Mark Craemer No Comments

Employee engagement initiatives should not be considered fuzzy, feel good opportunities merely to improve job satisfaction and employee retention. Instead, they should be seen as a business strategy for achieving increased productivity.

Fully engaged employees can indeed deliver higher productivity, but what engages one employee does not necessarily do much for another. That’s why things like flextime, telecommuting, concierge services and other benefits help, but don’t necessarily contribute directly to the bottom line.

Unlike other work/life balance programs, ROWE is a business strategy that can positively impact the bottom line while at the same time stimulate employee engagement.

ROWE (Results Only Work Environment) is a human resource management strategy created by Jody Thompson and Cali Ressler and first implemented at Best Buy in 2003. Using ROWE, 80% of Best Buy’s corporate staff now come and go as they please as long as the work gets done on time.

The premise of ROWE is that employees are paid for results rather than hours worked. This provides both freedom for employees and results for employers. ROWE is based on the assumption that employees will do more and better work when given the latitude to decide how and when it is done.

Unlike flextime, ROWE is employee controled not management controled. ROWE requires accountability and clear goals, while flextime requires policies and guidelines. ROWE has unlimited options and is fluid, while flextime has limited options and ultimately is inflexible. Most importantly, ROWE is based on the work and not the hours.

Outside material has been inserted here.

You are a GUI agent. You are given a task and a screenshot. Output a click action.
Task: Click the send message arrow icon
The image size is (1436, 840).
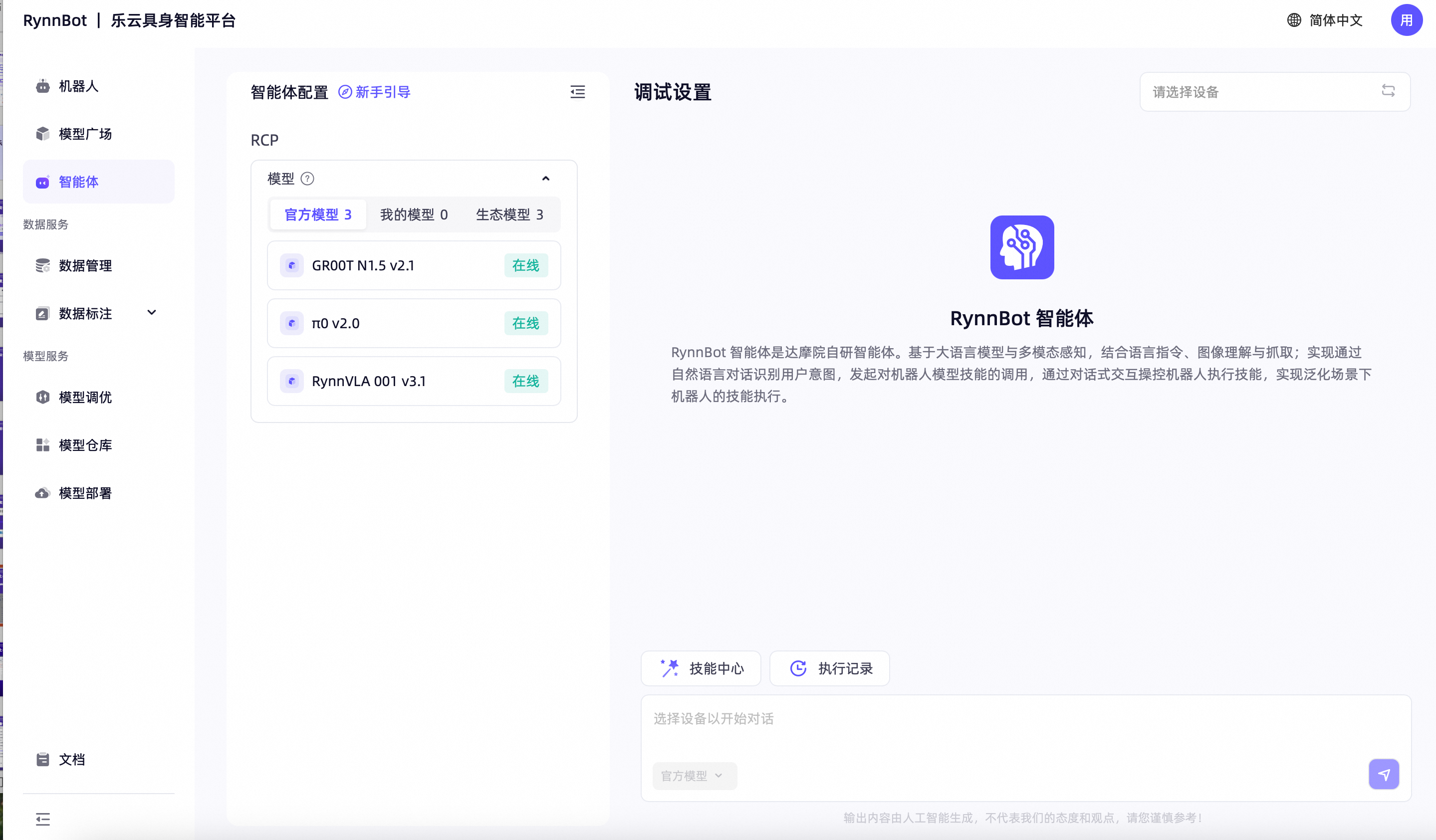(1384, 774)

The concept of ROWE is a bit like college where you decide when and where to study and write papers. In most workplaces today, employees are treated more like grade schoolers with strict policies on when to show up, where to sit, how to do the work and when to leave. No wonder recent graduates become disillusioned when entering the “real world.”

Now that aging Baby Boomers are mixing with Generations X and Y, it seems a perfect time to initiate a different approach to how work is performed. We certainly have the technology (teleconferencing, emailing, text messaging, and cell phone calling) to extend the workplace location and flexibility on when to do the tasks. Now it’s just a matter of will.

ROWE is not an entirely new concept. Piece work, where workers are paid a fixed rate for each unit produced or action performed, has been around for more than a century. And then there is performance-rated pay, where money is paid directly on how well a worker performs in the workplace. Commission-based sales is a form of this type of compensation.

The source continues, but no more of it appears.